» **Work instructions**:
(a) Output the stretch of the passage on Lely's Horizon application from "Designed to connect" through "profitable, says Lely.", copied word for word.
(b) Give the stretch of the entries from the line containing "This screenshot has height=1080, width=2096." through the last line of the entries as a numbered list, leaving out any blank lines.

=== Document passage ===

Dutch robotic specialist Lely launched a new farm management application called Horizon at its recent Future Farm Days 2020.

Designed to connect data from a range of on-farm equipment and suppliers into one management system, it creates a real-time decision-support platform, to make the farmer’s life easier, the herd healthier and the farm more profitable, says Lely.

Developed over a 24-month period, with over 100 test farmers in seven countries, working with 75 engineers, designers, farm management advisors, veterinarians and AI specialists, the new application will eventually replace the current Lely T4C management system. It uses smart algorithms and the cloud to deliver data that is processed into actionable information that is always accessible on any device in a user-friendly way.

=== Supplied records ===

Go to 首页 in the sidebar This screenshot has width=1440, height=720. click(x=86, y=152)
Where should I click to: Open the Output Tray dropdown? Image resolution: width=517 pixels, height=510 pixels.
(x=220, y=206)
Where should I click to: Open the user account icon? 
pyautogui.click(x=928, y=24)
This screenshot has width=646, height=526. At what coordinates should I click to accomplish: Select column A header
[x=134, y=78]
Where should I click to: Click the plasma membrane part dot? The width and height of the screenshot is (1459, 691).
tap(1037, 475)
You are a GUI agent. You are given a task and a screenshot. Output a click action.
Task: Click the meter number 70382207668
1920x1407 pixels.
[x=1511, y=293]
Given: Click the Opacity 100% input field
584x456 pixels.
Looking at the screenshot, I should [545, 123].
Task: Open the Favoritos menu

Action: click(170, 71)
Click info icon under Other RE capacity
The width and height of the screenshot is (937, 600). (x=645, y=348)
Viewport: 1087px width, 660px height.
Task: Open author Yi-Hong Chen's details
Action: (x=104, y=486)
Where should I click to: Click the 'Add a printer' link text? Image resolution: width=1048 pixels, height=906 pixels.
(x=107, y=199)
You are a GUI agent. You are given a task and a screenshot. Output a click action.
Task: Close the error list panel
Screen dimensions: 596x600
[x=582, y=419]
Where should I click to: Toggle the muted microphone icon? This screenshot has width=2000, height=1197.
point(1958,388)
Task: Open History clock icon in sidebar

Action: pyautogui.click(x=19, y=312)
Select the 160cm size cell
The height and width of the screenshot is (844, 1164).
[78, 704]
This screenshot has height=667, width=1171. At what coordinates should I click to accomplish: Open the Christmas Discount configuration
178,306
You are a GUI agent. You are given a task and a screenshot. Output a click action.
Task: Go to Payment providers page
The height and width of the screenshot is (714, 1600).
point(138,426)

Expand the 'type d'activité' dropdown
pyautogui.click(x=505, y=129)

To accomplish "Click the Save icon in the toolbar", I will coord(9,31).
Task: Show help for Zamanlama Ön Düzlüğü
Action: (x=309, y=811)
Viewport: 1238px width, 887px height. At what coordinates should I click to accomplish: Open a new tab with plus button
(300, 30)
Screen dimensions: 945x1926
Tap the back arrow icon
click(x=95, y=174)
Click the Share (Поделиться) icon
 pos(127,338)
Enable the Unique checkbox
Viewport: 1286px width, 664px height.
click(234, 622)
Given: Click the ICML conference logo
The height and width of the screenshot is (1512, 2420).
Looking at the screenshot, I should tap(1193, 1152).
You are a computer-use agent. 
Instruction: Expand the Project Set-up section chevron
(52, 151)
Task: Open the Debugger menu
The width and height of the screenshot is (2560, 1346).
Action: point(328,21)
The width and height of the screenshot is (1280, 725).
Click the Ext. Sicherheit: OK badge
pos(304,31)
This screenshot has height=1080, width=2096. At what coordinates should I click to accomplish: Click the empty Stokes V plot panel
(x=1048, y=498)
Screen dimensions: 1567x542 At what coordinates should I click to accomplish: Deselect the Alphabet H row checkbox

===

» **Outputs by task**:
(a)
Designed to connect data from a range of on-farm equipment and suppliers into one management system, it creates a real-time decision-support platform, to make the farmer’s life easier, the herd healthier and the farm more profitable, says Lely.

(b)
1. This screenshot has height=1080, width=2096. At what coordinates should I click to accomplish: Click the empty Stokes V plot panel
2. (x=1048, y=498)
3. Screen dimensions: 1567x542 At what coordinates should I click to accomplish: Deselect the Alphabet H row checkbox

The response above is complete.